> EXERCISE BRIEF: Nothing in the data is to be left out; copy it exactly.

Segment Start: GIVEN DATA

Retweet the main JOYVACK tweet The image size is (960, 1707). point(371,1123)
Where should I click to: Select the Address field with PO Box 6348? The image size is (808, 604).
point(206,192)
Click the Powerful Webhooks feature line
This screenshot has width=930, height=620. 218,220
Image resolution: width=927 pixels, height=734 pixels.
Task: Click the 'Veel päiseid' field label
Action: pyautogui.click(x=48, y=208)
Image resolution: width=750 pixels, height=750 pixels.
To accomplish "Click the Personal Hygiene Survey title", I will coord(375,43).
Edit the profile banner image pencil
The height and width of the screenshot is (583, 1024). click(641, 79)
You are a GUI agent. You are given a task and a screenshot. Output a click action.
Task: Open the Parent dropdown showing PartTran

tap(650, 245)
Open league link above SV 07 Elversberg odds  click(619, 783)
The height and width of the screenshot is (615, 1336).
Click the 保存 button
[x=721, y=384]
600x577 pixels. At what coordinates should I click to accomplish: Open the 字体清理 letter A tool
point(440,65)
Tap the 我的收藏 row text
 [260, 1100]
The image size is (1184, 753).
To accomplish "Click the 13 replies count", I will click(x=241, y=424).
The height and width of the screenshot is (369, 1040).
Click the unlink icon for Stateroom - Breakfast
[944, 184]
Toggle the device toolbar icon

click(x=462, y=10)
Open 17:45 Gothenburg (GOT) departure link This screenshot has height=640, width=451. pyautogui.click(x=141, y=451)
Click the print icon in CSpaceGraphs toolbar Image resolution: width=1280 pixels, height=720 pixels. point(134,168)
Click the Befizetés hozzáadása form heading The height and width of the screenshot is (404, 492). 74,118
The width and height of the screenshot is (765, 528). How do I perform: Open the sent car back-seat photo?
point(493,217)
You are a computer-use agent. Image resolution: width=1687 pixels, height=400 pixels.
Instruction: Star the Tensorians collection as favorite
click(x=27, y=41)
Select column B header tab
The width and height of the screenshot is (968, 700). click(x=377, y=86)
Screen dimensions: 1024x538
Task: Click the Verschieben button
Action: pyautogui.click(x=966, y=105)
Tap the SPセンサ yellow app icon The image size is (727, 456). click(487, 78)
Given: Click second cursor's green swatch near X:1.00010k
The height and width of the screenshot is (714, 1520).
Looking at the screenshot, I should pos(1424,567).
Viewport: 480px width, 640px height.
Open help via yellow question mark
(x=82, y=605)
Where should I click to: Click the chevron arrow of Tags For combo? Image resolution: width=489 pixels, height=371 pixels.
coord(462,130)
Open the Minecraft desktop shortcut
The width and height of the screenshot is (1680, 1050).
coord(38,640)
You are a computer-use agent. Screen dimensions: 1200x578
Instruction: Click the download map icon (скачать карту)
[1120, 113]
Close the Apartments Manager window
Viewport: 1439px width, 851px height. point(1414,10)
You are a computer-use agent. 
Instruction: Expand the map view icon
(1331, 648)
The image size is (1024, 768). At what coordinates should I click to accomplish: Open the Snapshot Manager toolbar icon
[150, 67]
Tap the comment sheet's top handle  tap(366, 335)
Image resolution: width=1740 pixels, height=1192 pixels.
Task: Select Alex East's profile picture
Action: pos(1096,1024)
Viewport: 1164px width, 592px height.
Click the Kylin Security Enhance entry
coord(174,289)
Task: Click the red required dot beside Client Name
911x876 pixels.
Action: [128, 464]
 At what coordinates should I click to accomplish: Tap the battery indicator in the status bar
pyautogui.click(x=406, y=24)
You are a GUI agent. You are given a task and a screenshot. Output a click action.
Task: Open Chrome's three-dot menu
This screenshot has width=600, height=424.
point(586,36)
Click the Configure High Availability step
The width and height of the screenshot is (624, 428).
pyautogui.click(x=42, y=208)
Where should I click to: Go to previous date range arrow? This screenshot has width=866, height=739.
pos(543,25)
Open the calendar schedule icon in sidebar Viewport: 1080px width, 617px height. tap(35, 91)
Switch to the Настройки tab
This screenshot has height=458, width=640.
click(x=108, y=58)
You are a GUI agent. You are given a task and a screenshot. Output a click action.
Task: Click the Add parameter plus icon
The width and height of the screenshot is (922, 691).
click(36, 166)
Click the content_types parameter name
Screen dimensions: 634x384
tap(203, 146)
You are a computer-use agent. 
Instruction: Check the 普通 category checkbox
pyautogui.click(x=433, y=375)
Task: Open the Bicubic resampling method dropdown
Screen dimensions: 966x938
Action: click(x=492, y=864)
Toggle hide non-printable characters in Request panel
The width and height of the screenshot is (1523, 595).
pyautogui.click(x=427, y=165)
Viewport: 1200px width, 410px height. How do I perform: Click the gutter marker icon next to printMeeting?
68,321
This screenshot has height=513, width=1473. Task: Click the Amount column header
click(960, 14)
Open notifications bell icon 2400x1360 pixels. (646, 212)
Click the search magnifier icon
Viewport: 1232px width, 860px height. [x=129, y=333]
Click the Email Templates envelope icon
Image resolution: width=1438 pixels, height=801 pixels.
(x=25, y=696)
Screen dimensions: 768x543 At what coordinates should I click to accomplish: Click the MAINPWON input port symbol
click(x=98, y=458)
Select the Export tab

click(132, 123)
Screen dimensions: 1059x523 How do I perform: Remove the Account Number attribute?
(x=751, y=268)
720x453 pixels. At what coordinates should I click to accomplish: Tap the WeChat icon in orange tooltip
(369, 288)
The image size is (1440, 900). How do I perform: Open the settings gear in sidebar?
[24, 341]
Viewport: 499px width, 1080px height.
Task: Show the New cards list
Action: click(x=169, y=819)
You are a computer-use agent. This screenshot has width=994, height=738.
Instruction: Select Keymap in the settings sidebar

Segment End: GIVEN DATA

> SOLUTION FOR THIS TASK:
Retweet the main JOYVACK tweet The image size is (960, 1707). point(371,1123)
Where should I click to: Select the Address field with PO Box 6348? The image size is (808, 604).
point(206,192)
Click the Powerful Webhooks feature line
This screenshot has width=930, height=620. 218,220
Image resolution: width=927 pixels, height=734 pixels.
Task: Click the 'Veel päiseid' field label
Action: pyautogui.click(x=48, y=208)
Image resolution: width=750 pixels, height=750 pixels.
To accomplish "Click the Personal Hygiene Survey title", I will coord(375,43).
Edit the profile banner image pencil
The height and width of the screenshot is (583, 1024). click(641, 79)
You are a GUI agent. You are given a task and a screenshot. Output a click action.
Task: Open the Parent dropdown showing PartTran

tap(650, 245)
Open league link above SV 07 Elversberg odds  click(619, 783)
The height and width of the screenshot is (615, 1336).
Click the 保存 button
[x=721, y=384]
600x577 pixels. At what coordinates should I click to accomplish: Open the 字体清理 letter A tool
point(440,65)
Tap the 我的收藏 row text
 [260, 1100]
The image size is (1184, 753).
To accomplish "Click the 13 replies count", I will click(x=241, y=424).
The height and width of the screenshot is (369, 1040).
Click the unlink icon for Stateroom - Breakfast
[944, 184]
Toggle the device toolbar icon

click(x=462, y=10)
Open 17:45 Gothenburg (GOT) departure link This screenshot has height=640, width=451. pyautogui.click(x=141, y=451)
Click the print icon in CSpaceGraphs toolbar Image resolution: width=1280 pixels, height=720 pixels. point(134,168)
Click the Befizetés hozzáadása form heading The height and width of the screenshot is (404, 492). 74,118
The width and height of the screenshot is (765, 528). How do I perform: Open the sent car back-seat photo?
point(493,217)
You are a computer-use agent. Image resolution: width=1687 pixels, height=400 pixels.
Instruction: Star the Tensorians collection as favorite
click(x=27, y=41)
Select column B header tab
The width and height of the screenshot is (968, 700). click(x=377, y=86)
Screen dimensions: 1024x538
Task: Click the Verschieben button
Action: pyautogui.click(x=966, y=105)
Tap the SPセンサ yellow app icon The image size is (727, 456). click(487, 78)
Given: Click second cursor's green swatch near X:1.00010k
The height and width of the screenshot is (714, 1520).
Looking at the screenshot, I should pos(1424,567).
Viewport: 480px width, 640px height.
Open help via yellow question mark
(x=82, y=605)
Where should I click to: Click the chevron arrow of Tags For combo? Image resolution: width=489 pixels, height=371 pixels.
coord(462,130)
Open the Minecraft desktop shortcut
The width and height of the screenshot is (1680, 1050).
coord(38,640)
You are a computer-use agent. Screen dimensions: 1200x578
Instruction: Click the download map icon (скачать карту)
[1120, 113]
Close the Apartments Manager window
Viewport: 1439px width, 851px height. point(1414,10)
You are a computer-use agent. 
Instruction: Expand the map view icon
(1331, 648)
The image size is (1024, 768). At what coordinates should I click to accomplish: Open the Snapshot Manager toolbar icon
[150, 67]
Tap the comment sheet's top handle  tap(366, 335)
Image resolution: width=1740 pixels, height=1192 pixels.
Task: Select Alex East's profile picture
Action: pos(1096,1024)
Viewport: 1164px width, 592px height.
Click the Kylin Security Enhance entry
coord(174,289)
Task: Click the red required dot beside Client Name
911x876 pixels.
Action: [128, 464]
 At what coordinates should I click to accomplish: Tap the battery indicator in the status bar
pyautogui.click(x=406, y=24)
You are a GUI agent. You are given a task and a screenshot. Output a click action.
Task: Open Chrome's three-dot menu
This screenshot has width=600, height=424.
point(586,36)
Click the Configure High Availability step
The width and height of the screenshot is (624, 428).
pyautogui.click(x=42, y=208)
Where should I click to: Go to previous date range arrow? This screenshot has width=866, height=739.
pos(543,25)
Open the calendar schedule icon in sidebar Viewport: 1080px width, 617px height. tap(35, 91)
Switch to the Настройки tab
This screenshot has height=458, width=640.
click(x=108, y=58)
You are a GUI agent. You are given a task and a screenshot. Output a click action.
Task: Click the Add parameter plus icon
The width and height of the screenshot is (922, 691).
click(36, 166)
Click the content_types parameter name
Screen dimensions: 634x384
tap(203, 146)
You are a computer-use agent. 
Instruction: Check the 普通 category checkbox
pyautogui.click(x=433, y=375)
Task: Open the Bicubic resampling method dropdown
Screen dimensions: 966x938
Action: click(x=492, y=864)
Toggle hide non-printable characters in Request panel
The width and height of the screenshot is (1523, 595).
pyautogui.click(x=427, y=165)
Viewport: 1200px width, 410px height. How do I perform: Click the gutter marker icon next to printMeeting?
68,321
This screenshot has height=513, width=1473. Task: Click the Amount column header
click(960, 14)
Open notifications bell icon 2400x1360 pixels. (646, 212)
Click the search magnifier icon
Viewport: 1232px width, 860px height. [x=129, y=333]
Click the Email Templates envelope icon
Image resolution: width=1438 pixels, height=801 pixels.
(x=25, y=696)
Screen dimensions: 768x543 At what coordinates should I click to accomplish: Click the MAINPWON input port symbol
click(x=98, y=458)
Select the Export tab

click(132, 123)
Screen dimensions: 1059x523 How do I perform: Remove the Account Number attribute?
(x=751, y=268)
720x453 pixels. At what coordinates should I click to accomplish: Tap the WeChat icon in orange tooltip
(369, 288)
The image size is (1440, 900). How do I perform: Open the settings gear in sidebar?
[24, 341]
Viewport: 499px width, 1080px height.
Task: Show the New cards list
Action: click(x=169, y=819)
You are a computer-use agent. This screenshot has width=994, height=738.
Instruction: Select Keymap in the settings sidebar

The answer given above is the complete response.